Click-target items
[Start]

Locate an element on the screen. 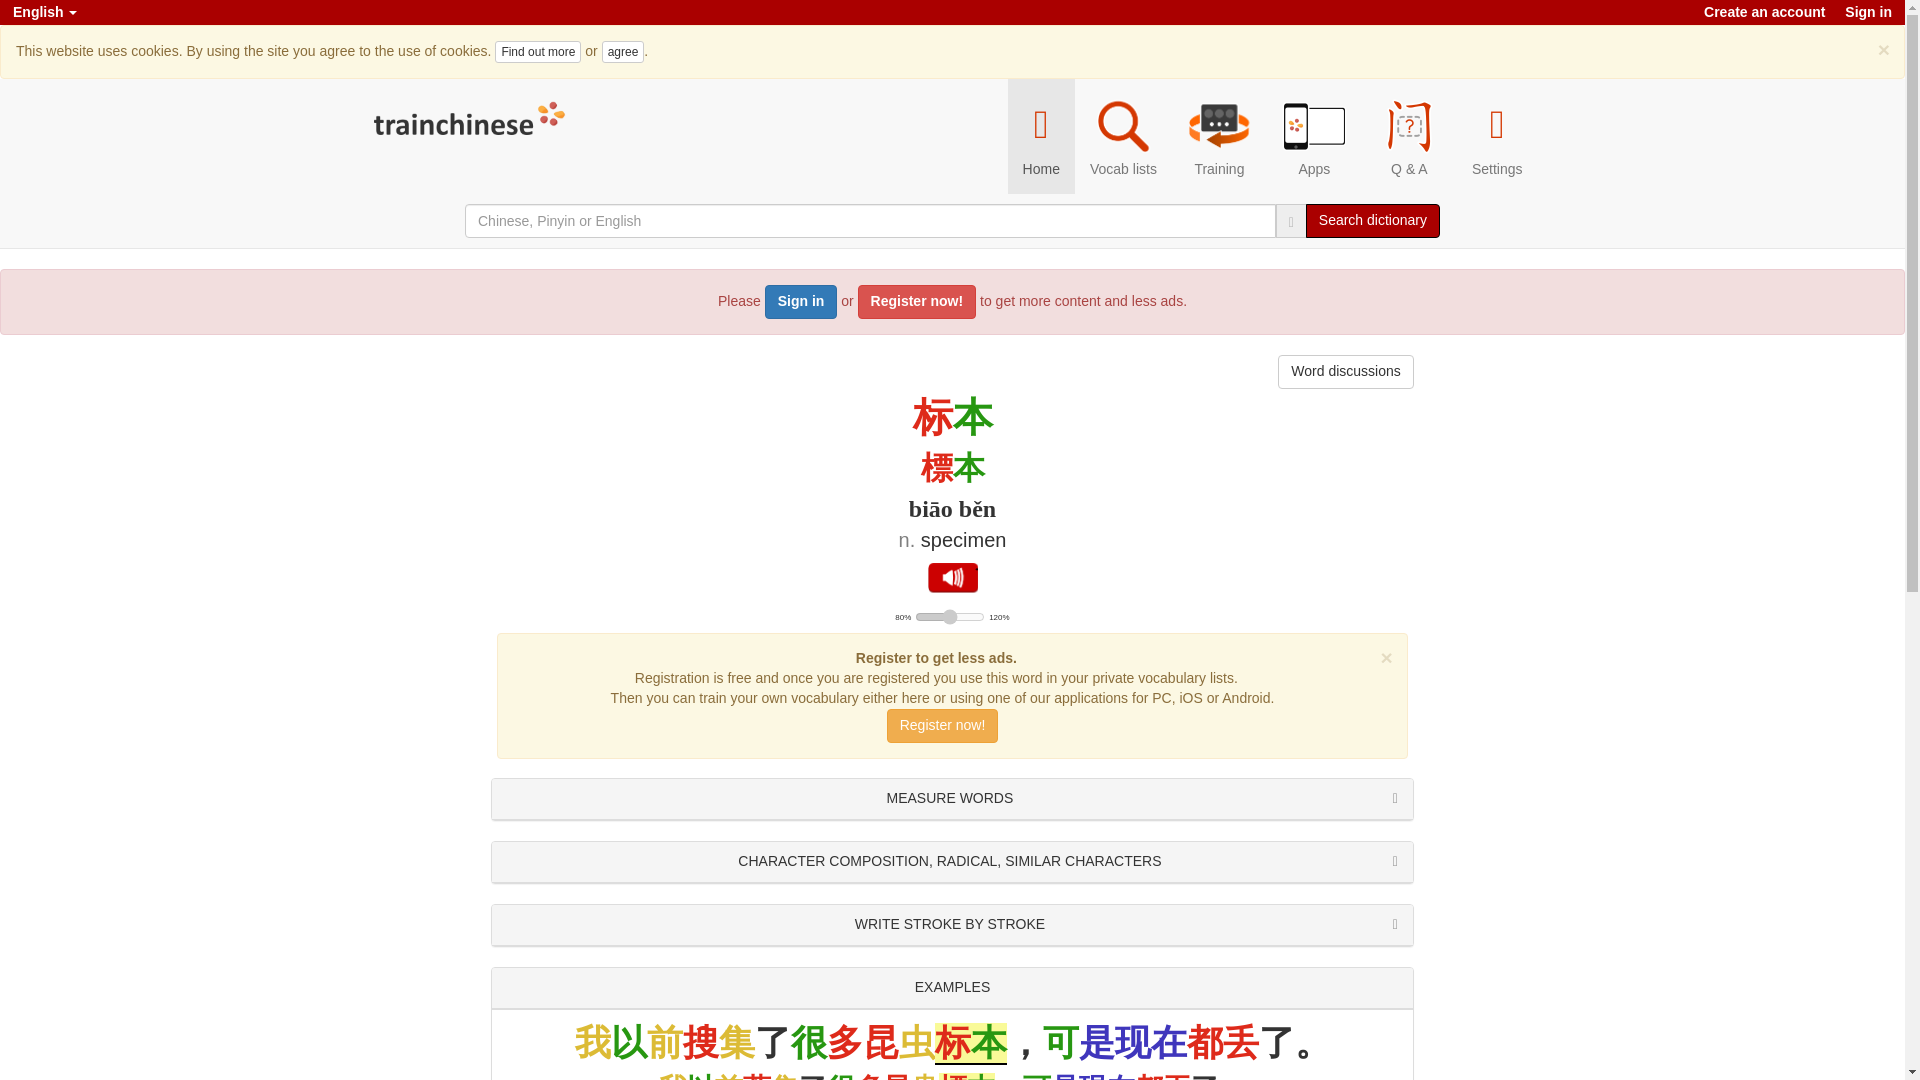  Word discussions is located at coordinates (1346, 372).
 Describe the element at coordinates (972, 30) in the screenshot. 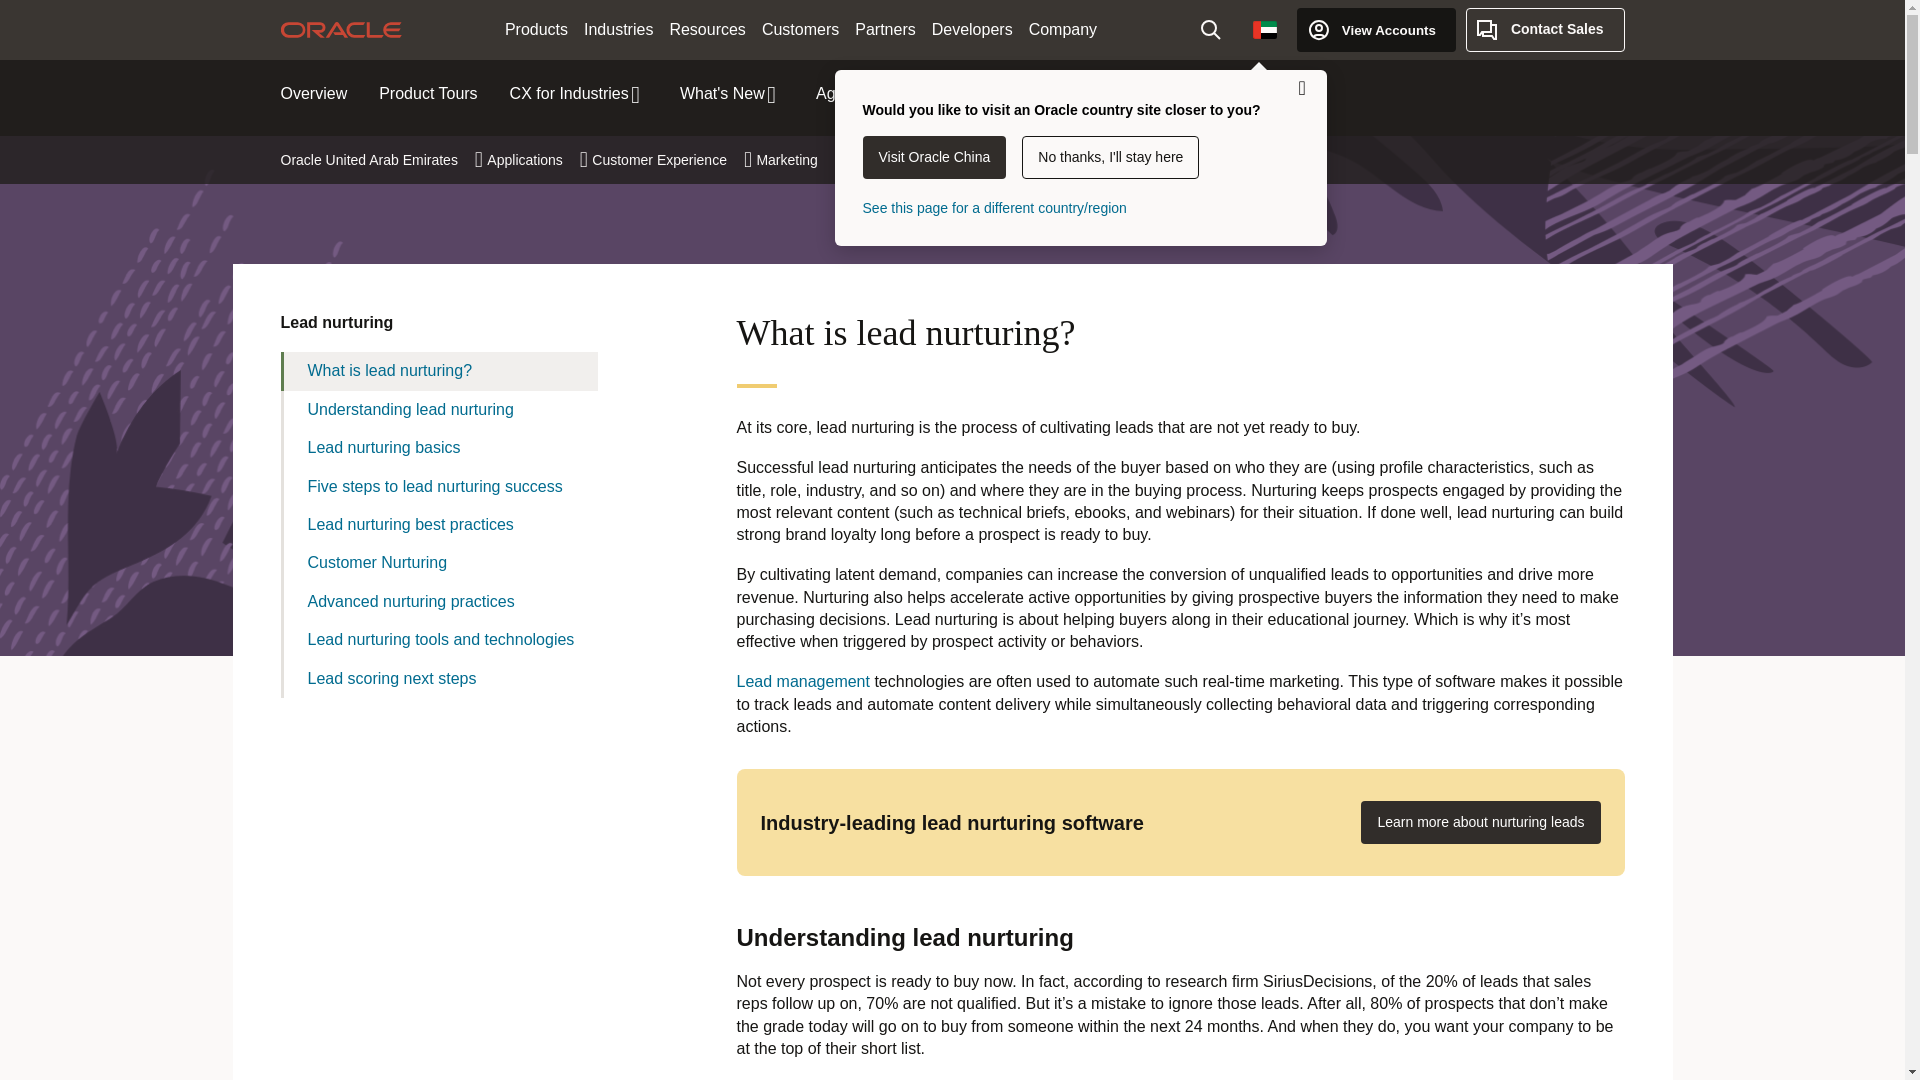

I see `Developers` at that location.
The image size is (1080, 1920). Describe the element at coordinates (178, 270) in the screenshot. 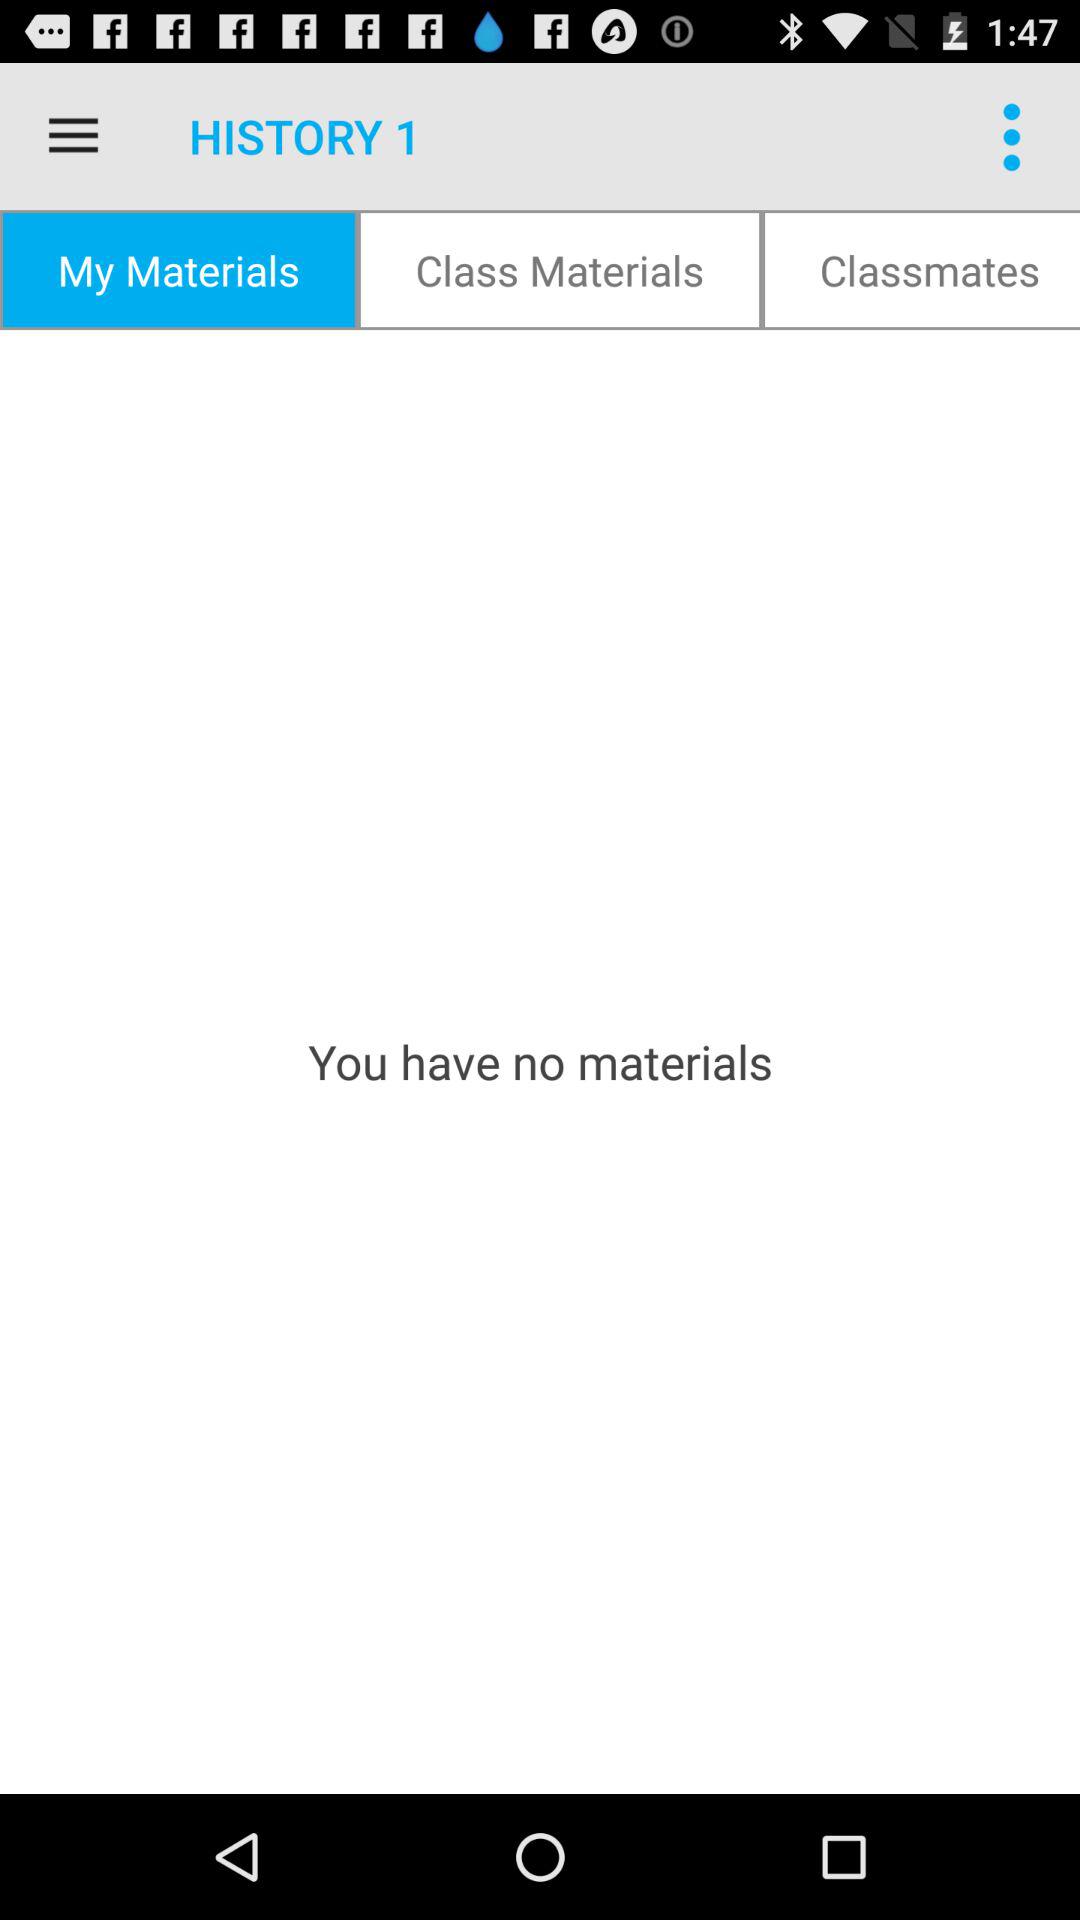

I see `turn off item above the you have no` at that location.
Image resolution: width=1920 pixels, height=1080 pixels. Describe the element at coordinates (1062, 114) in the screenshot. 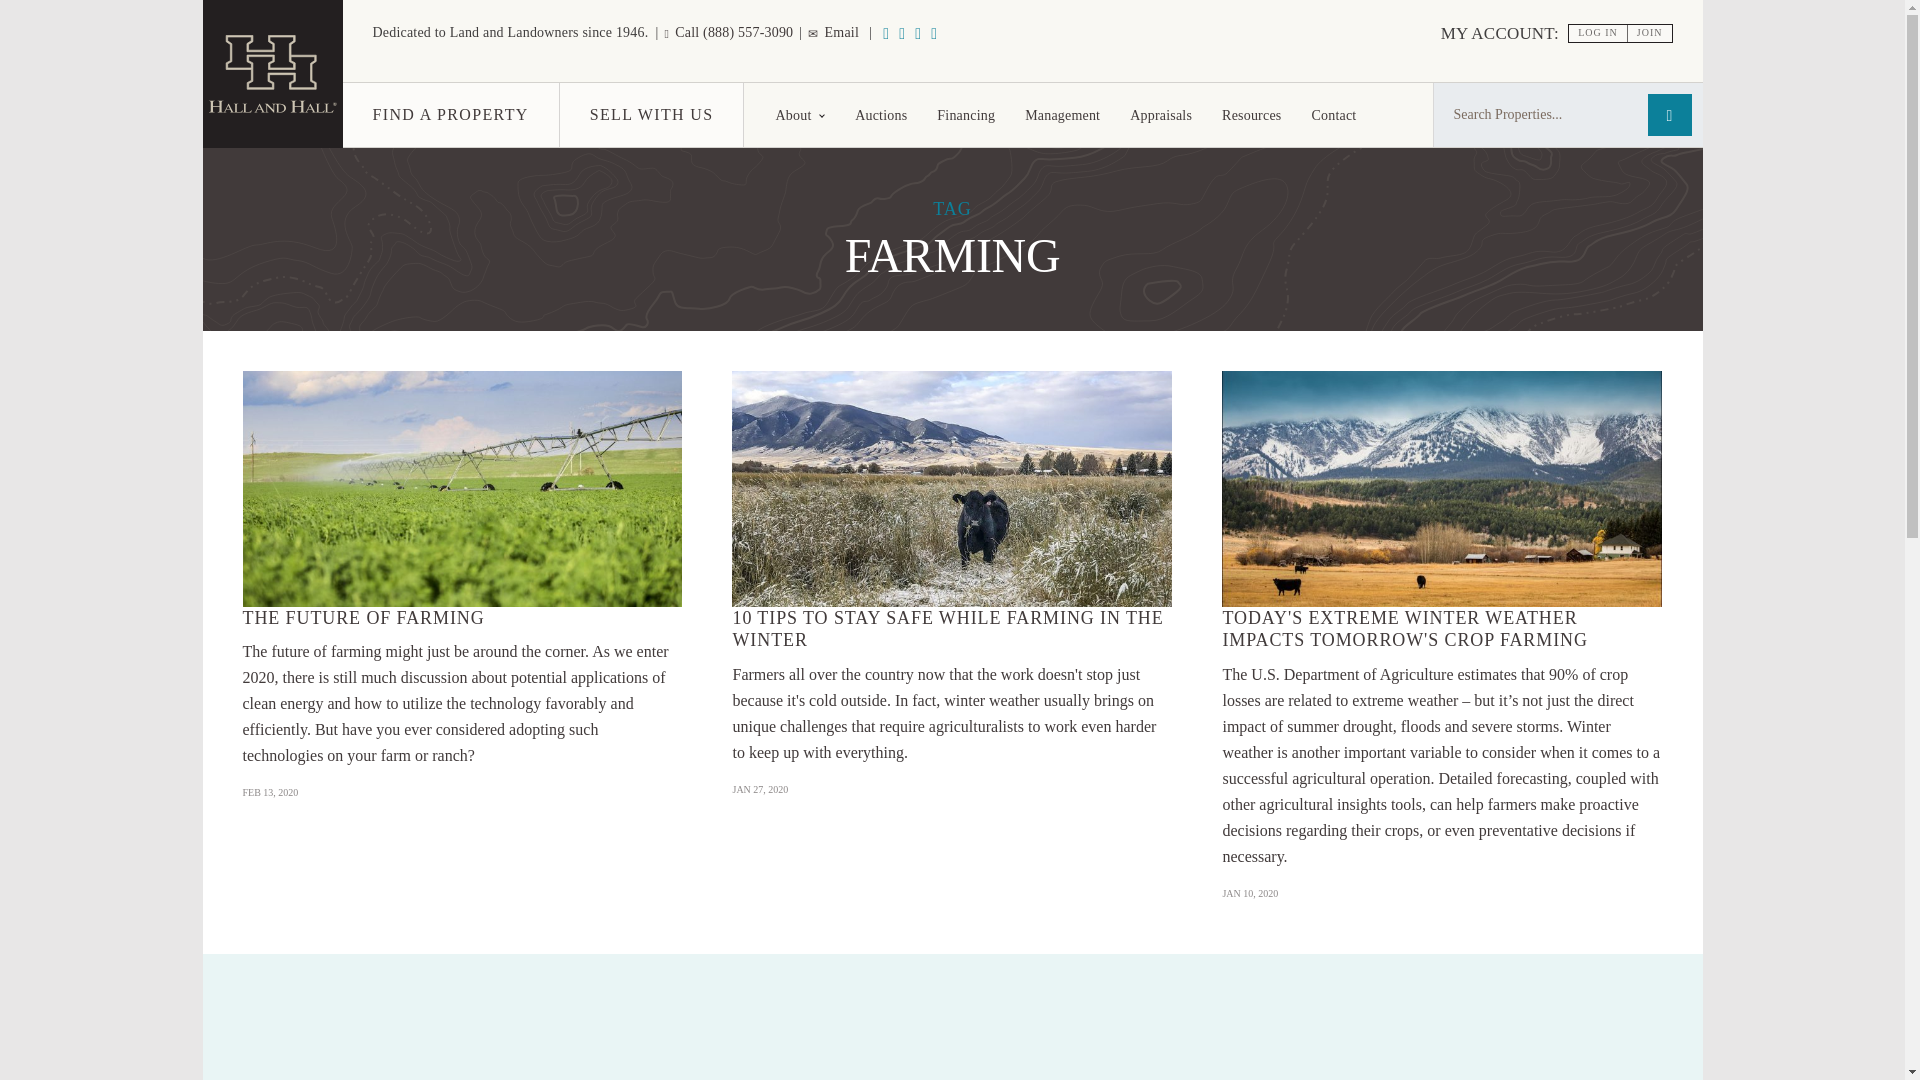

[End]

Edit the items starting at the line that contains "The image size" and ending at the end of the items, replacing "Describe" with "Identify" and changing nothing else. Leave the pictures out of your answer.

• _RESULT BELOW_
The image size is (1080, 1920). Identify the element at coordinates (178, 270) in the screenshot. 

I see `turn off item above the you have no` at that location.
Image resolution: width=1920 pixels, height=1080 pixels. Identify the element at coordinates (1062, 114) in the screenshot. 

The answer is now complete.